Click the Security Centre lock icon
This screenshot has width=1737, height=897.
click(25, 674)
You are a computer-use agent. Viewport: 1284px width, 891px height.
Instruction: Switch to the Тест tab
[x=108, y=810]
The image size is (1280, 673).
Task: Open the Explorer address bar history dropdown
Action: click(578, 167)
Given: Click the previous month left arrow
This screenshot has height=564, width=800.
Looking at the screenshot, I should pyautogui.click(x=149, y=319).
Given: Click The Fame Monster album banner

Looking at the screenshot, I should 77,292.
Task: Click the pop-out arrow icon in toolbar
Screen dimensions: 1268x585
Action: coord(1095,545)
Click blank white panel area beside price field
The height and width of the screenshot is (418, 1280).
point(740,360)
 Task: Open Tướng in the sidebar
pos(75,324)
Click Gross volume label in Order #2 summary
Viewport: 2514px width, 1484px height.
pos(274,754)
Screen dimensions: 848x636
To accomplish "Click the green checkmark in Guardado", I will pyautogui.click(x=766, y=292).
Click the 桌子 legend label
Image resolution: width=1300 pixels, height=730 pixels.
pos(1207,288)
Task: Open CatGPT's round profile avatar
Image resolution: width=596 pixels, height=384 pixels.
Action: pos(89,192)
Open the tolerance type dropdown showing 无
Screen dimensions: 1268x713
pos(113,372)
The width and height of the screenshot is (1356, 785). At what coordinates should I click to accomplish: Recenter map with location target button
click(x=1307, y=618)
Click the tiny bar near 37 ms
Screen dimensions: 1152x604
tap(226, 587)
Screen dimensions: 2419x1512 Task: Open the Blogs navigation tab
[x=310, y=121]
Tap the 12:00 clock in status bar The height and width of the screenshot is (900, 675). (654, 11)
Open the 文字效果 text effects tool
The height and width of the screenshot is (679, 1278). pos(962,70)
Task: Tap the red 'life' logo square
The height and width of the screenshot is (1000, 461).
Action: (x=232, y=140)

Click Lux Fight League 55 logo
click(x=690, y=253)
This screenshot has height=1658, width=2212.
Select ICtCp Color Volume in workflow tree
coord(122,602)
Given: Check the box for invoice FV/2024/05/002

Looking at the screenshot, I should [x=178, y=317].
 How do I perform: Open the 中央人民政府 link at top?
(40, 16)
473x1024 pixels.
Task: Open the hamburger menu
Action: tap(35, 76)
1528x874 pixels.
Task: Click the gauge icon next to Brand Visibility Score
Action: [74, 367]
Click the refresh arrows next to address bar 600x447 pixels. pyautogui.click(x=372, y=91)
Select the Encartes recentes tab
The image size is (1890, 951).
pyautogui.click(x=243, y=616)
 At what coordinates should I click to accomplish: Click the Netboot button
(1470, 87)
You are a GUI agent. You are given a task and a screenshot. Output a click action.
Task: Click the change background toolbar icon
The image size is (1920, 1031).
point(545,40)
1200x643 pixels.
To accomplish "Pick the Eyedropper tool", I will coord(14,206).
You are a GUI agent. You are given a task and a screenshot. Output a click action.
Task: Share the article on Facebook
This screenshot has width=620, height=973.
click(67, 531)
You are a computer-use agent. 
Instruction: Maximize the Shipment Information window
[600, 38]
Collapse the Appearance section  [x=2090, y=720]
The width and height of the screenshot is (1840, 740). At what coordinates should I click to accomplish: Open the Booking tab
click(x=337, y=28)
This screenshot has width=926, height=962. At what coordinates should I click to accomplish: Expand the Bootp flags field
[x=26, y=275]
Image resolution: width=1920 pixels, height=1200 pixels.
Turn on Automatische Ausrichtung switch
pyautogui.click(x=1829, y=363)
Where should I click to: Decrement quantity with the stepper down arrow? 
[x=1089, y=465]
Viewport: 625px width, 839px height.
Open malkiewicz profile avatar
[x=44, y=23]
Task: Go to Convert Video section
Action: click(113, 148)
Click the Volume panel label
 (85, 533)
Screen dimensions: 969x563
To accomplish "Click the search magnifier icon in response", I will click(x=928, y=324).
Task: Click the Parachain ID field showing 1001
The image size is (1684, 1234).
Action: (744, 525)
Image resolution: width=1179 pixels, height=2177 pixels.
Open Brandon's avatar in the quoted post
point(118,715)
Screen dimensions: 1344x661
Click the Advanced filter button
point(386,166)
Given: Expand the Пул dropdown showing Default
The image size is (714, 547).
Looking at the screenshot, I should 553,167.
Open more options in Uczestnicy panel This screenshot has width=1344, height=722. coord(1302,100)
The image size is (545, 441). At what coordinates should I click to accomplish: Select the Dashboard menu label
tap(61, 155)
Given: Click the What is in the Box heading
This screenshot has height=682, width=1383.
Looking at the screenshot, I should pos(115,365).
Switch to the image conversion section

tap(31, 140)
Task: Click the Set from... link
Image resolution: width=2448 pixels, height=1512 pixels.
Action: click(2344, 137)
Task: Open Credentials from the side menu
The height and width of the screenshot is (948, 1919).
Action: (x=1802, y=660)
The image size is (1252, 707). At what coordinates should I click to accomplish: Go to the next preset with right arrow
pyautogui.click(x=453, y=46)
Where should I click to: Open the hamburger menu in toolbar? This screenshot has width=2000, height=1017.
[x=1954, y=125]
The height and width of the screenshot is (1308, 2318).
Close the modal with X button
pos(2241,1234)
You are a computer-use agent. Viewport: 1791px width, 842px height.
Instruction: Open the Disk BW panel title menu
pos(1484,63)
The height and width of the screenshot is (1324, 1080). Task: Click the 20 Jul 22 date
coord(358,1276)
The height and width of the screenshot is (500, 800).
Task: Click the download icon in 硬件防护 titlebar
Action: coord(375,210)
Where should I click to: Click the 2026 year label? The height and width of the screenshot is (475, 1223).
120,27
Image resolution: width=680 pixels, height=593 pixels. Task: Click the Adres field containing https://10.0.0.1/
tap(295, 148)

################

_Task objective_: Recast all of the data above as a Markdown table with the columns Row and Line. Give each non-blank line its own row, numbered in order.

_Answer to the exercise_:
| Row | Line |
|---|---|
| 1 | Click the Security Centre lock icon |
| 2 | This screenshot has width=1737, height=897. |
| 3 | click(25, 674) |
| 4 | You are a computer-use agent. Viewport: 1284px width, 891px height. |
| 5 | Instruction: Switch to the Тест tab |
| 6 | [x=108, y=810] |
| 7 | The image size is (1280, 673). |
| 8 | Task: Open the Explorer address bar history dropdown |
| 9 | Action: click(578, 167) |
| 10 | Given: Click the previous month left arrow |
| 11 | This screenshot has height=564, width=800. |
| 12 | Looking at the screenshot, I should pyautogui.click(x=149, y=319). |
| 13 | Given: Click The Fame Monster album banner |
| 14 | Looking at the screenshot, I should 77,292. |
| 15 | Task: Click the pop-out arrow icon in toolbar |
| 16 | Screen dimensions: 1268x585 |
| 17 | Action: coord(1095,545) |
| 18 | Click blank white panel area beside price field |
| 19 | The height and width of the screenshot is (418, 1280). |
| 20 | point(740,360) |
| 21 |  Task: Open Tướng in the sidebar |
| 22 | pos(75,324) |
| 23 | Click Gross volume label in Order #2 summary |
| 24 | Viewport: 2514px width, 1484px height. |
| 25 | pos(274,754) |
| 26 | Screen dimensions: 848x636 |
| 27 | To accomplish "Click the green checkmark in Guardado", I will pyautogui.click(x=766, y=292). |
| 28 | Click the 桌子 legend label |
| 29 | Image resolution: width=1300 pixels, height=730 pixels. |
| 30 | pos(1207,288) |
| 31 | Task: Open CatGPT's round profile avatar |
| 32 | Image resolution: width=596 pixels, height=384 pixels. |
| 33 | Action: pos(89,192) |
| 34 | Open the tolerance type dropdown showing 无 |
| 35 | Screen dimensions: 1268x713 |
| 36 | pos(113,372) |
| 37 | The width and height of the screenshot is (1356, 785). At what coordinates should I click to accomplish: Recenter map with location target button |
| 38 | click(x=1307, y=618) |
| 39 | Click the tiny bar near 37 ms |
| 40 | Screen dimensions: 1152x604 |
| 41 | tap(226, 587) |
| 42 | Screen dimensions: 2419x1512 Task: Open the Blogs navigation tab |
| 43 | [x=310, y=121] |
| 44 | Tap the 12:00 clock in status bar The height and width of the screenshot is (900, 675). (654, 11) |
| 45 | Open the 文字效果 text effects tool |
| 46 | The height and width of the screenshot is (679, 1278). pos(962,70) |
| 47 | Task: Tap the red 'life' logo square |
| 48 | The height and width of the screenshot is (1000, 461). |
| 49 | Action: (x=232, y=140) |
| 50 | Click Lux Fight League 55 logo |
| 51 | click(x=690, y=253) |
| 52 | This screenshot has height=1658, width=2212. |
| 53 | Select ICtCp Color Volume in workflow tree |
| 54 | coord(122,602) |
| 55 | Given: Check the box for invoice FV/2024/05/002 |
| 56 | Looking at the screenshot, I should [x=178, y=317]. |
| 57 |  How do I perform: Open the 中央人民政府 link at top? |
| 58 | (40, 16) |
| 59 | 473x1024 pixels. |
| 60 | Task: Open the hamburger menu |
| 61 | Action: tap(35, 76) |
| 62 | 1528x874 pixels. |
| 63 | Task: Click the gauge icon next to Brand Visibility Score |
| 64 | Action: [74, 367] |
| 65 | Click the refresh arrows next to address bar 600x447 pixels. pyautogui.click(x=372, y=91) |
| 66 | Select the Encartes recentes tab |
| 67 | The image size is (1890, 951). |
| 68 | pyautogui.click(x=243, y=616) |
| 69 |  At what coordinates should I click to accomplish: Click the Netboot button |
| 70 | (1470, 87) |
| 71 | You are a GUI agent. You are given a task and a screenshot. Output a click action. |
| 72 | Task: Click the change background toolbar icon |
| 73 | The image size is (1920, 1031). |
| 74 | point(545,40) |
| 75 | 1200x643 pixels. |
| 76 | To accomplish "Pick the Eyedropper tool", I will coord(14,206). |
| 77 | You are a GUI agent. You are given a task and a screenshot. Output a click action. |
| 78 | Task: Share the article on Facebook |
| 79 | This screenshot has width=620, height=973. |
| 80 | click(67, 531) |
| 81 | You are a computer-use agent.  |
| 82 | Instruction: Maximize the Shipment Information window |
| 83 | [600, 38] |
| 84 | Collapse the Appearance section  [x=2090, y=720] |
| 85 | The width and height of the screenshot is (1840, 740). At what coordinates should I click to accomplish: Open the Booking tab |
| 86 | click(x=337, y=28) |
| 87 | This screenshot has width=926, height=962. At what coordinates should I click to accomplish: Expand the Bootp flags field |
| 88 | [x=26, y=275] |
| 89 | Image resolution: width=1920 pixels, height=1200 pixels. |
| 90 | Turn on Automatische Ausrichtung switch |
| 91 | pyautogui.click(x=1829, y=363) |
| 92 | Where should I click to: Decrement quantity with the stepper down arrow?  |
| 93 | [x=1089, y=465] |
| 94 | Viewport: 625px width, 839px height. |
| 95 | Open malkiewicz profile avatar |
| 96 | [x=44, y=23] |
| 97 | Task: Go to Convert Video section |
| 98 | Action: click(113, 148) |
| 99 | Click the Volume panel label |
| 100 |  (85, 533) |
| 101 | Screen dimensions: 969x563 |
| 102 | To accomplish "Click the search magnifier icon in response", I will click(x=928, y=324). |
| 103 | Task: Click the Parachain ID field showing 1001 |
| 104 | The image size is (1684, 1234). |
| 105 | Action: (744, 525) |
| 106 | Image resolution: width=1179 pixels, height=2177 pixels. |
| 107 | Open Brandon's avatar in the quoted post |
| 108 | point(118,715) |
| 109 | Screen dimensions: 1344x661 |
| 110 | Click the Advanced filter button |
| 111 | point(386,166) |
| 112 | Given: Expand the Пул dropdown showing Default |
| 113 | The image size is (714, 547). |
| 114 | Looking at the screenshot, I should 553,167. |
| 115 | Open more options in Uczestnicy panel This screenshot has width=1344, height=722. coord(1302,100) |
| 116 | The image size is (545, 441). At what coordinates should I click to accomplish: Select the Dashboard menu label |
| 117 | tap(61, 155) |
| 118 | Given: Click the What is in the Box heading |
| 119 | This screenshot has height=682, width=1383. |
| 120 | Looking at the screenshot, I should pos(115,365). |
| 121 | Switch to the image conversion section |
| 122 | tap(31, 140) |
| 123 | Task: Click the Set from... link |
| 124 | Image resolution: width=2448 pixels, height=1512 pixels. |
| 125 | Action: click(2344, 137) |
| 126 | Task: Open Credentials from the side menu |
| 127 | The height and width of the screenshot is (948, 1919). |
| 128 | Action: (x=1802, y=660) |
| 129 | The image size is (1252, 707). At what coordinates should I click to accomplish: Go to the next preset with right arrow |
| 130 | pyautogui.click(x=453, y=46) |
| 131 | Where should I click to: Open the hamburger menu in toolbar? This screenshot has width=2000, height=1017. |
| 132 | [x=1954, y=125] |
| 133 | The height and width of the screenshot is (1308, 2318). |
| 134 | Close the modal with X button |
| 135 | pos(2241,1234) |
| 136 | You are a computer-use agent. Viewport: 1791px width, 842px height. |
| 137 | Instruction: Open the Disk BW panel title menu |
| 138 | pos(1484,63) |
| 139 | The height and width of the screenshot is (1324, 1080). Task: Click the 20 Jul 22 date |
| 140 | coord(358,1276) |
| 141 | The height and width of the screenshot is (500, 800). |
| 142 | Task: Click the download icon in 硬件防护 titlebar |
| 143 | Action: coord(375,210) |
| 144 | Where should I click to: Click the 2026 year label? The height and width of the screenshot is (475, 1223). |
| 145 | 120,27 |
| 146 | Image resolution: width=680 pixels, height=593 pixels. Task: Click the Adres field containing https://10.0.0.1/ |
| 147 | tap(295, 148) |